Obviously it’s higher on the cost spectrum but the new Weber smoke fire could be the perfect answer for you as they did design it with the ability to sear and not just smoke. I really want one but as I already have a WSM and a kettle it’d then be competing against a propane and I’d have to debate if owning the WSM is then worth it at all or not


----------



## joshso (Feb 2, 2020)

hawtsauc3 said:


> Obviously it’s higher on the cost spectrum but the new Weber smoke fire could be the perfect answer for you as they did design it with the ability to sear and not just smoke.

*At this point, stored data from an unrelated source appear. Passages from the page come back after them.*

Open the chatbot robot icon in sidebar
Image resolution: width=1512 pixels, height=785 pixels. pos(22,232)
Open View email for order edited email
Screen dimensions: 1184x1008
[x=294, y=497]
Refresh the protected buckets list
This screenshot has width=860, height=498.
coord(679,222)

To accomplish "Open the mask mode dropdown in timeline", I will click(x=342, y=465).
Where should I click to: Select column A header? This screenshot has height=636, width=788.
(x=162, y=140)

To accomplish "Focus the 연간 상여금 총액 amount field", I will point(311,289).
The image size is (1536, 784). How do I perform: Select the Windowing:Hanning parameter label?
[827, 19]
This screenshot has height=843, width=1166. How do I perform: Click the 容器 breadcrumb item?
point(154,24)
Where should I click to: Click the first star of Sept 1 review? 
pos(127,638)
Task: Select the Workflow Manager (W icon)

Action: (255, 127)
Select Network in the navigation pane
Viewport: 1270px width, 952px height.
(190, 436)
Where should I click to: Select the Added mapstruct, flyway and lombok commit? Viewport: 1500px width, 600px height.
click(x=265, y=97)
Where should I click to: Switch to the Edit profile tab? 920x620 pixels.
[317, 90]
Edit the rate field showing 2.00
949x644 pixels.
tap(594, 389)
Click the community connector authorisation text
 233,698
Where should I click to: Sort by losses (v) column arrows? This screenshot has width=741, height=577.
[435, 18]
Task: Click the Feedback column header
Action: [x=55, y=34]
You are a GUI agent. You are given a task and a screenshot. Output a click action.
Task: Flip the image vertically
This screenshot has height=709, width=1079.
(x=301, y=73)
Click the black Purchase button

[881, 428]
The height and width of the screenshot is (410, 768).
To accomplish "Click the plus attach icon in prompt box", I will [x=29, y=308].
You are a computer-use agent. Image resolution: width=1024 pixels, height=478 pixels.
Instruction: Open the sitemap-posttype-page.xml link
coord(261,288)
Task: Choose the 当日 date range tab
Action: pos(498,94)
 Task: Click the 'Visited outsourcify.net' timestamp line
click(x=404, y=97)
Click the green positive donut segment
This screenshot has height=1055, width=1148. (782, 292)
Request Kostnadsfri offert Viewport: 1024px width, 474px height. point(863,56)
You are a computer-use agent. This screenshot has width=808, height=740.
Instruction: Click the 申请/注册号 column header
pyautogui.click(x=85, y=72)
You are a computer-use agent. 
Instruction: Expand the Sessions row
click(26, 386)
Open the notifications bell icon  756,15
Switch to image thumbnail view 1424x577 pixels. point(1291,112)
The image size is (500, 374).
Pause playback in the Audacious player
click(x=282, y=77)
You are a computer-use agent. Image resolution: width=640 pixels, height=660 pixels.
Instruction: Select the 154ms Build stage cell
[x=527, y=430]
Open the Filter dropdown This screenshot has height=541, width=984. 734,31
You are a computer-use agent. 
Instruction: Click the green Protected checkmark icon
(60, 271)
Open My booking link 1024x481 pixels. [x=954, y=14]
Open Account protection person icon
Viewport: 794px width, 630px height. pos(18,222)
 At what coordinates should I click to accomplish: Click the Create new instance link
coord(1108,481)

I really want one but as I already have a WSM and a kettle it’d then be competing against a propane and I’d have to debate if owning the WSM is then worth it at all or not



I wasn’t even aware that Weber was getting into the pellet game!  I just read the review on Amazing Ribs and so far this seems to be a very good option.  And honestly the price is in line with the Traeger I was looking at.  Thanks for sharing!


----------



## mike243 (Feb 2, 2020)

The electric smoker makes food just as good as the gas unit imo, I own both, temps are a lot easier to control on the electric , adding a pellet tray stops a refill of the factory tray every 45 minutes or so up to many hours, I put small chunks in mine to extend the time, the pellet smoker is where the light smoke is for the most part, a tube added helps out enuff for most folks. It will burn2-4 hours depending how you set it in the unit, horizontal will let the fire burn faster and vertical will slow it down, least that's been my results


----------



## fivetricks (Feb 2, 2020)

I would disagree entirely about the electrics. They do need about $20 worth of work to give them that great smoke flavor. In my experience, it's actually pellet grills that give a far less Smoky flavor.


----------



## rich59901 (Feb 2, 2020)

joshso said:


> I've been smoking for years, I started on a Kamado smoker and then added a stick burner to my arsenal.  Last summer my wife and I had our first baby (late in life as we are both nearly 40).  Of course with the addition of him our time has been very limited.  I think after he was born in June I only smoked food twice....I used to do it at least once a week.  Lately I've been looking at going with something more automated so that I can still enjoy some smoked food while raising my son.
> 
> I'm looking for some input on what type (and brand) of smoker I should get.  At this point I've narrowed it down to a propane or pellet smoker.  I don't think I want to go with electric as I have read they do not provide as much smoke flavor (and in some cases it seems it could be lacking completely).  I was looking at a Traeger in hopes of replacing my current propane grill and adding the option of the pellet smoker.  Although what is concerning me is the temp range...it doesn't go that high on the Traeger so searing is out so it doesn't exactly serve the purpose of replacing my current propane grill (although I could always sear on my Kamado).  Also I'm not sure if I want to spend $1k or more on what is essentially going to be used as a smoker only.
> 
> ...


I bought a Masterbuilt 2 door propane smoker that if I could get the temp down to a solid 225 I would be happy. I bought a Kaduf pellet smoke tray which will put out 10 hours of smoke if it;s fully loaded and burning from both ends..So,basically it's a set it and forget it..I monitor all the temps on my cell phone with a Solis Smart Food Thermometer that has 6  blue tooth probes to watch box temps and meat temps  and has a timer..You might look at that path..My smoker was under $200.00


----------



## S-met (Feb 2, 2020)

You didn't mention your budget or how many people you routinely intend to be cooking for. It might help with a good recommendation.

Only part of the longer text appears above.